Es curioso, sintomático, que cuando Adán y Eva cometen el primer pecado, desobedecer a Dios, la reacción que tienen es esconderse y sentirse avergonzados. Se esconden, en realidad, de ellos mismos, de su infidelidad. El pecado, el mal, el diablo tiene como identidad serpentear, esconderse, buscar sus objetivos sin claridad: estrategias ocultas para conseguir un supuesto bien.
Sin embargo, no es ese el camino que nos conduce ni al bien, ni al amor, ni a Dios.
No necesitamos escondernos, ni permanecer ocultos, para alcanzar el bien o la felicidad. Al contrario. Siempre, y ahí está la tendencia al pecado, la tentación es querer ir más rápido de cómo la naturaleza está configurada. Creemos que para alcanzar las más altas aspiraciones, tenemos que conseguirlas: primero con rapidez, segundo sin esfuerzo y sin entrega, tampoco sin sacrificio y a costa de otros, imponiéndonos a los demás. Transe todo, tus aspiraciones, tus inquietudes, tus sueños con la cruz de Cristo y de su corazón sagrado y sangrando. Pregúntale desde esta frase de santa Margarita María de Alacoque: «Mi amor reina en el padecimiento, triunfa en la humildad y goza en la unidad».
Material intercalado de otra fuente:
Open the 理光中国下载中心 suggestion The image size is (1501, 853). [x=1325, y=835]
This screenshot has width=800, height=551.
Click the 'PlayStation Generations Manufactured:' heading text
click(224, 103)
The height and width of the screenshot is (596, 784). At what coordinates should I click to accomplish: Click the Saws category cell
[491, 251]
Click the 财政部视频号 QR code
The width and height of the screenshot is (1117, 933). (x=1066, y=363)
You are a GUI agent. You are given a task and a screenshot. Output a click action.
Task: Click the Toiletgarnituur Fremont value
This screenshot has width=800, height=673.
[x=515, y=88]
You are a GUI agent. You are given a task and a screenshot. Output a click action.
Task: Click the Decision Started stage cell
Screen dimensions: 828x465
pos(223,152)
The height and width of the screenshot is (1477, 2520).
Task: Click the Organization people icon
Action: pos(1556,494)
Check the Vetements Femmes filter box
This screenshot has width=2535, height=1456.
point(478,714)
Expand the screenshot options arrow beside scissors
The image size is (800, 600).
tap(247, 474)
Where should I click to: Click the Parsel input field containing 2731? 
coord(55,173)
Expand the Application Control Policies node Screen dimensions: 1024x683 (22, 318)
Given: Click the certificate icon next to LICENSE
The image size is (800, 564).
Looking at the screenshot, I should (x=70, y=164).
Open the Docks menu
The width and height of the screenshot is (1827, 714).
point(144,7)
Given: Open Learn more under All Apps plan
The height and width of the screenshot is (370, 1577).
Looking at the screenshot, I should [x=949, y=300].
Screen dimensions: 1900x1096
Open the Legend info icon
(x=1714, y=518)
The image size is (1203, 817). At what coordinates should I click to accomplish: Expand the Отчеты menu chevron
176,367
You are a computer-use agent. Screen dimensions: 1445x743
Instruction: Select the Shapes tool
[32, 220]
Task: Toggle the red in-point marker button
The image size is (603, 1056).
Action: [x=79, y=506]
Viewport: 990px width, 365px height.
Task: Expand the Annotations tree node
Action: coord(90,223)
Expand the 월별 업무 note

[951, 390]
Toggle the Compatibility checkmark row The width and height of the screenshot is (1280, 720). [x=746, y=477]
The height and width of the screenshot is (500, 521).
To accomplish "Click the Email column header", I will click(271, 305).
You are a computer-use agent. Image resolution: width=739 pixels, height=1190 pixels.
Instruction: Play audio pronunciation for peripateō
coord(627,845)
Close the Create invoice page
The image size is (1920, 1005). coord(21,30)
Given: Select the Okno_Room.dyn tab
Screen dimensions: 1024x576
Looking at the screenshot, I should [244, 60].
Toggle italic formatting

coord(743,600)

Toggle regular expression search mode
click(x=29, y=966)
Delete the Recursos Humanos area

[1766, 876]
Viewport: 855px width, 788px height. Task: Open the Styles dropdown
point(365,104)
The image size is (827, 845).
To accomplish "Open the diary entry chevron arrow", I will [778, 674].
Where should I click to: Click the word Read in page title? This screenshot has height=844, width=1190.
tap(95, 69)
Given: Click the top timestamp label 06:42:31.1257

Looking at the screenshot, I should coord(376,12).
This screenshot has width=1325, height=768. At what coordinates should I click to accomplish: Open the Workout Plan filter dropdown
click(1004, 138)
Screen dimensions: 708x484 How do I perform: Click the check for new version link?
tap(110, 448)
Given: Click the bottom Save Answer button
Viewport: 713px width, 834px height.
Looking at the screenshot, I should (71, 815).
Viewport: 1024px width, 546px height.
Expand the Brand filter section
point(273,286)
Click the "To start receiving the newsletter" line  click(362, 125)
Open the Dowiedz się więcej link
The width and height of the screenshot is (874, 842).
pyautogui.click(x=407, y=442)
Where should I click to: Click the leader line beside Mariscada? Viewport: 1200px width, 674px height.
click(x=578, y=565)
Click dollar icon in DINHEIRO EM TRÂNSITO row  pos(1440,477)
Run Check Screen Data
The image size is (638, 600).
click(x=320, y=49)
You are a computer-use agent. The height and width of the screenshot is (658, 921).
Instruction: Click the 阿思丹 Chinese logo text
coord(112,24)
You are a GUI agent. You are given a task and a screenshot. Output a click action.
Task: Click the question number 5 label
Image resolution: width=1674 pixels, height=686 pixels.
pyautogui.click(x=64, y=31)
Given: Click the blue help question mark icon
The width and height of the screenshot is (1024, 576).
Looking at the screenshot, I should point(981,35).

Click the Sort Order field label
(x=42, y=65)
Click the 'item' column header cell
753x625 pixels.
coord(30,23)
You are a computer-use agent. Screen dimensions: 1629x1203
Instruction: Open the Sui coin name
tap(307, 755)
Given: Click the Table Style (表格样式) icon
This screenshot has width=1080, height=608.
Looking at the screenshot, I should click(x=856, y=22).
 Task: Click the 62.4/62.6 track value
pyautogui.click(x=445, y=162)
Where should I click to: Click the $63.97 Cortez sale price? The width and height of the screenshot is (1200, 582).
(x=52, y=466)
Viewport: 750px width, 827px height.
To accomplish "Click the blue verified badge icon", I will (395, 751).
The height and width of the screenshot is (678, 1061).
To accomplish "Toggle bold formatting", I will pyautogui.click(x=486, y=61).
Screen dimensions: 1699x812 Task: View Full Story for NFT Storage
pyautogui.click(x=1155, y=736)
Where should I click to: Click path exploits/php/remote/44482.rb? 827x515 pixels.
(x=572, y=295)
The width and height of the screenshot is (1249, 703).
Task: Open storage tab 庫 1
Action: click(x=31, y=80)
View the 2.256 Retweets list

Se trata de una simple comparación: si ves que en tus entregas no hay ningún tipo de pasión por Dios y por los otros, solo sacrificios vacíos, cuidado. Si percibes que tus triunfos no alimentan el servicio sino el afán y la sensación de superioridad, cautela. Si descubres que te alegras, no por el bien del otro, ni por seguir caminando juntos, sino por no sé qué victorias o logros, alerta. Nada de eso te tiene en el camino de Dios. Tampoco del bien. No estás construyendo un mundo mejor.